Case Study: Advanced Distillation Strategies
Ticket: GH-451 | Contract: distill.md §hidden-state, §quant-aware, §online
Overview
Three advanced strategies extending the standard KL-divergence distillation:
1. Hidden-State Matching (FitNets)
Match intermediate hidden representations between teacher and student via learned linear projections. Each projection maps teacher dimension → student dimension using MSE loss.
use aprender::online::distillation_advanced::{
HiddenStateConfig, HiddenStateDistiller,
};
let config = HiddenStateConfig {
teacher_dim: 768,
student_dim: 256,
layer_map: vec![(3, 1), (7, 2), (11, 3)],
projection_lr: 0.001,
..Default::default()
};
let mut distiller = HiddenStateDistiller::new(config);
// Compute loss and update projections
let loss = distiller.hidden_loss(&teacher_hiddens, &student_hiddens);
distiller.update_projections(&teacher_hiddens, &student_hiddens);
2. Quantization-Aware Distillation
Fake quantization during training: weights are quantized → dequantized so the student learns to be robust to quantization noise.
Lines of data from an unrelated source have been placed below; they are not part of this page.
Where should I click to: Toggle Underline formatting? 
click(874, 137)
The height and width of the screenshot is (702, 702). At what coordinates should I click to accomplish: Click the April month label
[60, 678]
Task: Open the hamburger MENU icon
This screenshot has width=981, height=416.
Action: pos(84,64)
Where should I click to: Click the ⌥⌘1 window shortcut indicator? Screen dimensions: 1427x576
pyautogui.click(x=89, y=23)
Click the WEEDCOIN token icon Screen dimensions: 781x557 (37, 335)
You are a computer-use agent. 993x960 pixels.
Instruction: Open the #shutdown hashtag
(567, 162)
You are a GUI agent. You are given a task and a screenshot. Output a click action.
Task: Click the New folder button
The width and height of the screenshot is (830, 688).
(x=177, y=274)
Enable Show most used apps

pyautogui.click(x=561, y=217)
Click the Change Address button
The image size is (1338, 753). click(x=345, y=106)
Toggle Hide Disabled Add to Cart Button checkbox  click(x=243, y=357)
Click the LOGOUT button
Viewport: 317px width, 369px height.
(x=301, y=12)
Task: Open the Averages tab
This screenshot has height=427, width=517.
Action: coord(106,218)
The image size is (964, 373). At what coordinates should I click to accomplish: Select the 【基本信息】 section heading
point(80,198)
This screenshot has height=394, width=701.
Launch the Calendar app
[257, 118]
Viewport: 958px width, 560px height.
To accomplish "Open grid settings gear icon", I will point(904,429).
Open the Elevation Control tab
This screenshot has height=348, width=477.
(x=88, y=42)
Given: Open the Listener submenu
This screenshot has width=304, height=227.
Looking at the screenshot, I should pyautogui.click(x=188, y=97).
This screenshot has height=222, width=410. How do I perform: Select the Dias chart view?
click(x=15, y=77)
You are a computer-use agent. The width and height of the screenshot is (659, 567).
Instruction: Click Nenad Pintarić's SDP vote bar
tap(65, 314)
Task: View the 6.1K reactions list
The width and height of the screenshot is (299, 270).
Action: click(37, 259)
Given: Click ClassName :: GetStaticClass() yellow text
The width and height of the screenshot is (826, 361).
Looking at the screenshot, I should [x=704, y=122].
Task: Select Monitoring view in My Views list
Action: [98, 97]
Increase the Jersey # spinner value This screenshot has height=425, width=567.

Error diffusion spreads quantization error to neighbors (Floyd-Steinberg style).
use aprender::online::distillation_advanced::{
QuantAwareConfig, QuantAwareDistiller,
};
let distiller = QuantAwareDistiller::new(QuantAwareConfig {
bits: 4,
symmetric: true,
error_diffusion: 0.5,
poly_degree: 3,
..Default::default()
});
let fake_q = distiller.fake_quantize(&weights);
let diffused = distiller.fake_quantize_diffused(&weights);
let error = distiller.quantization_error(&weights);
3. Online Distillation
Concurrent teacher/student training without precomputing teacher logits. Optional EMA smoothing reduces variance from stochastic teacher outputs.
use aprender::online::distillation_advanced::{
OnlineDistillConfig, OnlineDistiller,
};
let mut distiller = OnlineDistiller::new(OnlineDistillConfig {
ema_decay: Some(0.999),
temperature: 3.0,
alpha: 0.7,
..Default::default()
});
let loss = distiller.step(&student_logits, &teacher_logits, &labels)?;
Falsification Tests
| Test | Property |
|---|---|
| FALSIFY-DISTILL-HS-001 | Hidden-state loss is always non-negative |
| FALSIFY-DISTILL-QA-001 | Fake quantization is idempotent |
| FALSIFY-DISTILL-ONLINE-001 | Online loss is finite with extreme logits |
Run the Example
cargo run --example distillation_advanced